The PBA and LEAP Kids, as part of a statewide effort to promote civic learning headed by Pennsylvania First Lady and Third Circuit Court of Appeals Judge Marjorie O. Rendell, provides age appropriate illustrations to the students about how the law benefits those seeking justice, how it punishes those who disobey the law and how students can set and achieve goals for themselves. Students are taught to utilize the legal system to resolve problems peacefully and to accomplish goals they set for themselves.

For example, Widener law students, Drew Miller and Jason Lambrino, asked students in one of their classes to draft an “Elementary School Constitution.” This proved to be very enlightening for students and teachers and allowed the students to draw a positive correlation among their abilities to participate in making the rules, enforcing the rules and changing the rules. This project also had the added effect of helping the students develop a greater appreciation for the rules they were told to follow in school.

The November presidential election was also a very exciting topic during the fall classes, where students were educated in the Electoral College process and the casting of state Electoral College votes. Finally, the semester program concluded with an in class mock trial based on either "Jack and the Beanstalk" or "Goldie Locks and the Three Bears." Law student instructors and classroom teachers were really encouraged by the students' enthusiasm displayed during the mock trials, allowing everyone to eagerly anticipate the spring session when new classes will be taught by the Widener PAD members.

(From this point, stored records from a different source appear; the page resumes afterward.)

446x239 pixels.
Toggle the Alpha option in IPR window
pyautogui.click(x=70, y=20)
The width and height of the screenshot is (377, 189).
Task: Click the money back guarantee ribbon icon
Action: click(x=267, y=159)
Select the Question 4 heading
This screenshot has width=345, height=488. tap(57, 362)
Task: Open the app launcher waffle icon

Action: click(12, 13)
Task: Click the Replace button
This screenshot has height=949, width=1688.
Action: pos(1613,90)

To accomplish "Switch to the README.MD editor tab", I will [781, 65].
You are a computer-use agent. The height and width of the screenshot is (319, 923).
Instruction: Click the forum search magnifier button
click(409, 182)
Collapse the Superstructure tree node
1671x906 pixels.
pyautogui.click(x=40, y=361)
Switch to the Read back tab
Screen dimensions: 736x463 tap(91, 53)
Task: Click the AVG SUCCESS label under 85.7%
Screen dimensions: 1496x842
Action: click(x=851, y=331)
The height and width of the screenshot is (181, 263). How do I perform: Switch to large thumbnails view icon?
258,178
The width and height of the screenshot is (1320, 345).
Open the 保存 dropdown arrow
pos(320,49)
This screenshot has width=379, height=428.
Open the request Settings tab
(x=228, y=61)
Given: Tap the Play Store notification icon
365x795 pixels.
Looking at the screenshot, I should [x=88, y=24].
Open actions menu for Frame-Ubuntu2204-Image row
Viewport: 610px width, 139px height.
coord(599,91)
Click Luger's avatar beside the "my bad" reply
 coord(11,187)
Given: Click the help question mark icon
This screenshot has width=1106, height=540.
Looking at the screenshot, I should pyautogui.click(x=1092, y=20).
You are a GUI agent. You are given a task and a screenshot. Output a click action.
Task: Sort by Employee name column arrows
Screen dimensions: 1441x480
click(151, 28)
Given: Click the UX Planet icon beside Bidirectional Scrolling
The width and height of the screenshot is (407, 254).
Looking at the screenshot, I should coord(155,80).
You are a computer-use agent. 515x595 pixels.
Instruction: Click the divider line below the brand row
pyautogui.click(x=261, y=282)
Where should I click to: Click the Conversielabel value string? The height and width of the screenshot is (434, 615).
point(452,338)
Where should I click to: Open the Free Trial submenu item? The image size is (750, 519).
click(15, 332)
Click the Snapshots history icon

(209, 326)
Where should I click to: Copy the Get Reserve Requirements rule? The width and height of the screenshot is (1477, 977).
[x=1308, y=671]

Now in its third year, the PAD/PBA/LEAP Kids program has traditionally been a spring semester event only. This fall’s programming was the first step in making the civic learning initiative a year-round Pepper Chapter Event. Among the spring events planned are a statewide law student conference hosted by Widener PAD on teaching civics at the end of January and a mid-February national conference in Washington, DC, highlighting programs such as Widener’s PAD/PBA/LEAP-KIDS effort.